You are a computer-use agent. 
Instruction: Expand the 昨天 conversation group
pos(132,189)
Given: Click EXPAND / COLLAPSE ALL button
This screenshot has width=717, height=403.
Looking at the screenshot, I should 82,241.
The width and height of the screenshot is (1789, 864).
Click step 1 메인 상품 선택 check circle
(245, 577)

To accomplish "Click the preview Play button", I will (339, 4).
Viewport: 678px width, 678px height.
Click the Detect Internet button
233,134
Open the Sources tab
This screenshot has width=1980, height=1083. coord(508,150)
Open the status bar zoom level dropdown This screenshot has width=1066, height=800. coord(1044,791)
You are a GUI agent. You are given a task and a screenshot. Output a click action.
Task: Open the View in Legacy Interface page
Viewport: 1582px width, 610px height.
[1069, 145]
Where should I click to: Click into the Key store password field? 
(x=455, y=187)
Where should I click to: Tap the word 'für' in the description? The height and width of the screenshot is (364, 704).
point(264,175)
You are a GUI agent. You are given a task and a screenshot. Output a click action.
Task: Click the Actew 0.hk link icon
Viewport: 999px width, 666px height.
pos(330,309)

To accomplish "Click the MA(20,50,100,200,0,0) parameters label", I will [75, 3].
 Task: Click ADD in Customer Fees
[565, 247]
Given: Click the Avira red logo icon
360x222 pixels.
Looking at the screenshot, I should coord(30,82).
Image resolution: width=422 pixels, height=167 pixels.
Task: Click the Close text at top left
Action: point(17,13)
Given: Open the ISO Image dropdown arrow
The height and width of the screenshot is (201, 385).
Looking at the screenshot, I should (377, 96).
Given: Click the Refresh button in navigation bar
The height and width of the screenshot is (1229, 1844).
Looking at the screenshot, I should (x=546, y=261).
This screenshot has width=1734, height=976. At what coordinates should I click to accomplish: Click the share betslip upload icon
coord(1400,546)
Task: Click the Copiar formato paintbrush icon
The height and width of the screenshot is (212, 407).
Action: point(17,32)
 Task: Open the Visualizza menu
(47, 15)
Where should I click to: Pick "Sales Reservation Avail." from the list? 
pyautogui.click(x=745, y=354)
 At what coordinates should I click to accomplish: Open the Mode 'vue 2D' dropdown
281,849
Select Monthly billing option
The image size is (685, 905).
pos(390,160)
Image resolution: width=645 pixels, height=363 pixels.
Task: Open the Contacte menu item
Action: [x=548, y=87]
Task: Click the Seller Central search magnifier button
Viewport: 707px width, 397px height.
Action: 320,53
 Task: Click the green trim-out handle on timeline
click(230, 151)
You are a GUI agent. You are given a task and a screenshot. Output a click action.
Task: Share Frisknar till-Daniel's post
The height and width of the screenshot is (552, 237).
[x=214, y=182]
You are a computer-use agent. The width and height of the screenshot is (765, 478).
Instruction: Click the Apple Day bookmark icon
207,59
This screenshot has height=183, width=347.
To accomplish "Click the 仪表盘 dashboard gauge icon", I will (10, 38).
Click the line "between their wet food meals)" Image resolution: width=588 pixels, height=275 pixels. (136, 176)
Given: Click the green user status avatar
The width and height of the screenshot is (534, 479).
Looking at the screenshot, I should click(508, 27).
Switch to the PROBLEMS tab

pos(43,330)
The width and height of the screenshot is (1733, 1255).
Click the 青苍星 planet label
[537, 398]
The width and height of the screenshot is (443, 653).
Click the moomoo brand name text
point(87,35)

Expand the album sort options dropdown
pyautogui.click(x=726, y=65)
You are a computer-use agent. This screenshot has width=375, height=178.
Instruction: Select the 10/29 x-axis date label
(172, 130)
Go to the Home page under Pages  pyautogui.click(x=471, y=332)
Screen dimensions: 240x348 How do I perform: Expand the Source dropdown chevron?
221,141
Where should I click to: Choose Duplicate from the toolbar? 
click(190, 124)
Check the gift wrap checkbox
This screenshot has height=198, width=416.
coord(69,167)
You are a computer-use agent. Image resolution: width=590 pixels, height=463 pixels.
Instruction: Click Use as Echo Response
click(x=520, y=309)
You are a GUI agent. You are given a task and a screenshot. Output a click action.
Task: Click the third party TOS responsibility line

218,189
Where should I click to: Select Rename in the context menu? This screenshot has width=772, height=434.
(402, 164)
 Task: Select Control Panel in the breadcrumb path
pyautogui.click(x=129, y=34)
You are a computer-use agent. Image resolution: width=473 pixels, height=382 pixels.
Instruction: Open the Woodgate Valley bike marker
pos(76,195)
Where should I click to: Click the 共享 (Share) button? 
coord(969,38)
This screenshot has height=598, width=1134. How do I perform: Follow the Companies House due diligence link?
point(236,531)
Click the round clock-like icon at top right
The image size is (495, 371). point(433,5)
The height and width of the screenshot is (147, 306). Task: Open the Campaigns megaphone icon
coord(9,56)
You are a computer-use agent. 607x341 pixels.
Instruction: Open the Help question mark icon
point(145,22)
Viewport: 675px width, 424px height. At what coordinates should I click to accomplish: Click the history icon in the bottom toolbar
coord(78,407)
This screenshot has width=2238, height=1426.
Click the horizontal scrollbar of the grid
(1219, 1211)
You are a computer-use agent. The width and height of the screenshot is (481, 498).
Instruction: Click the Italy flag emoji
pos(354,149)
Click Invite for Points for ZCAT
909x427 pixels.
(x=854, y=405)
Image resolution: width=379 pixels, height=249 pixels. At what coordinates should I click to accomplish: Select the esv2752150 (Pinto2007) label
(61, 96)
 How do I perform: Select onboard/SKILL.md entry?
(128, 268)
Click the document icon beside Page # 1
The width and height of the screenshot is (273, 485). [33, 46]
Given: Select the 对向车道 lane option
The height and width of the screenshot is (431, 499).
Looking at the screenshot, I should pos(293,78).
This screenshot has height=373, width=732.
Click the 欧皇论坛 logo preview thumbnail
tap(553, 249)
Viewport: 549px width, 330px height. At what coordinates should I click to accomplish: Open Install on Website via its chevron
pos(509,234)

작성 과제: 위에 있는 줄을 처음부터 끝까지 하나도 빠뜨리지 말고 그대로 다시 적으세요.

최종 결과:
You are a computer-use agent. 
Instruction: Expand the 昨天 conversation group
pos(132,189)
Given: Click EXPAND / COLLAPSE ALL button
This screenshot has width=717, height=403.
Looking at the screenshot, I should 82,241.
The width and height of the screenshot is (1789, 864).
Click step 1 메인 상품 선택 check circle
(245, 577)

To accomplish "Click the preview Play button", I will (339, 4).
Viewport: 678px width, 678px height.
Click the Detect Internet button
233,134
Open the Sources tab
This screenshot has width=1980, height=1083. coord(508,150)
Open the status bar zoom level dropdown This screenshot has width=1066, height=800. coord(1044,791)
You are a GUI agent. You are given a task and a screenshot. Output a click action.
Task: Open the View in Legacy Interface page
Viewport: 1582px width, 610px height.
[1069, 145]
Where should I click to: Click into the Key store password field? 
(x=455, y=187)
Where should I click to: Tap the word 'für' in the description? The height and width of the screenshot is (364, 704).
point(264,175)
You are a GUI agent. You are given a task and a screenshot. Output a click action.
Task: Click the Actew 0.hk link icon
Viewport: 999px width, 666px height.
pos(330,309)

To accomplish "Click the MA(20,50,100,200,0,0) parameters label", I will [75, 3].
 Task: Click ADD in Customer Fees
[565, 247]
Given: Click the Avira red logo icon
360x222 pixels.
Looking at the screenshot, I should coord(30,82).
Image resolution: width=422 pixels, height=167 pixels.
Task: Click the Close text at top left
Action: point(17,13)
Given: Open the ISO Image dropdown arrow
The height and width of the screenshot is (201, 385).
Looking at the screenshot, I should (377, 96).
Given: Click the Refresh button in navigation bar
The height and width of the screenshot is (1229, 1844).
Looking at the screenshot, I should (x=546, y=261).
This screenshot has width=1734, height=976. At what coordinates should I click to accomplish: Click the share betslip upload icon
coord(1400,546)
Task: Click the Copiar formato paintbrush icon
The height and width of the screenshot is (212, 407).
Action: point(17,32)
 Task: Open the Visualizza menu
(47, 15)
Where should I click to: Pick "Sales Reservation Avail." from the list? 
pyautogui.click(x=745, y=354)
 At what coordinates should I click to accomplish: Open the Mode 'vue 2D' dropdown
281,849
Select Monthly billing option
The image size is (685, 905).
pos(390,160)
Image resolution: width=645 pixels, height=363 pixels.
Task: Open the Contacte menu item
Action: [x=548, y=87]
Task: Click the Seller Central search magnifier button
Viewport: 707px width, 397px height.
Action: 320,53
 Task: Click the green trim-out handle on timeline
click(230, 151)
You are a GUI agent. You are given a task and a screenshot. Output a click action.
Task: Share Frisknar till-Daniel's post
The height and width of the screenshot is (552, 237).
[x=214, y=182]
You are a computer-use agent. The width and height of the screenshot is (765, 478).
Instruction: Click the Apple Day bookmark icon
207,59
This screenshot has height=183, width=347.
To accomplish "Click the 仪表盘 dashboard gauge icon", I will (10, 38).
Click the line "between their wet food meals)" Image resolution: width=588 pixels, height=275 pixels. (136, 176)
Given: Click the green user status avatar
The width and height of the screenshot is (534, 479).
Looking at the screenshot, I should click(508, 27).
Switch to the PROBLEMS tab

pos(43,330)
The width and height of the screenshot is (1733, 1255).
Click the 青苍星 planet label
[537, 398]
The width and height of the screenshot is (443, 653).
Click the moomoo brand name text
point(87,35)

Expand the album sort options dropdown
pyautogui.click(x=726, y=65)
You are a computer-use agent. This screenshot has width=375, height=178.
Instruction: Select the 10/29 x-axis date label
(172, 130)
Go to the Home page under Pages  pyautogui.click(x=471, y=332)
Screen dimensions: 240x348 How do I perform: Expand the Source dropdown chevron?
221,141
Where should I click to: Choose Duplicate from the toolbar? 
click(190, 124)
Check the gift wrap checkbox
This screenshot has height=198, width=416.
coord(69,167)
You are a computer-use agent. Image resolution: width=590 pixels, height=463 pixels.
Instruction: Click Use as Echo Response
click(x=520, y=309)
You are a GUI agent. You are given a task and a screenshot. Output a click action.
Task: Click the third party TOS responsibility line

218,189
Where should I click to: Select Rename in the context menu? This screenshot has width=772, height=434.
(402, 164)
 Task: Select Control Panel in the breadcrumb path
pyautogui.click(x=129, y=34)
You are a computer-use agent. Image resolution: width=473 pixels, height=382 pixels.
Instruction: Open the Woodgate Valley bike marker
pos(76,195)
Where should I click to: Click the 共享 (Share) button? 
coord(969,38)
This screenshot has height=598, width=1134. How do I perform: Follow the Companies House due diligence link?
point(236,531)
Click the round clock-like icon at top right
The image size is (495, 371). point(433,5)
The height and width of the screenshot is (147, 306). Task: Open the Campaigns megaphone icon
coord(9,56)
You are a computer-use agent. 607x341 pixels.
Instruction: Open the Help question mark icon
point(145,22)
Viewport: 675px width, 424px height. At what coordinates should I click to accomplish: Click the history icon in the bottom toolbar
coord(78,407)
This screenshot has width=2238, height=1426.
Click the horizontal scrollbar of the grid
(1219, 1211)
You are a computer-use agent. The width and height of the screenshot is (481, 498).
Instruction: Click the Italy flag emoji
pos(354,149)
Click Invite for Points for ZCAT
909x427 pixels.
(x=854, y=405)
Image resolution: width=379 pixels, height=249 pixels. At what coordinates should I click to accomplish: Select the esv2752150 (Pinto2007) label
(61, 96)
 How do I perform: Select onboard/SKILL.md entry?
(128, 268)
Click the document icon beside Page # 1
The width and height of the screenshot is (273, 485). [33, 46]
Given: Select the 对向车道 lane option
The height and width of the screenshot is (431, 499).
Looking at the screenshot, I should pos(293,78).
This screenshot has height=373, width=732.
Click the 欧皇论坛 logo preview thumbnail
tap(553, 249)
Viewport: 549px width, 330px height. At what coordinates should I click to accomplish: Open Install on Website via its chevron
pos(509,234)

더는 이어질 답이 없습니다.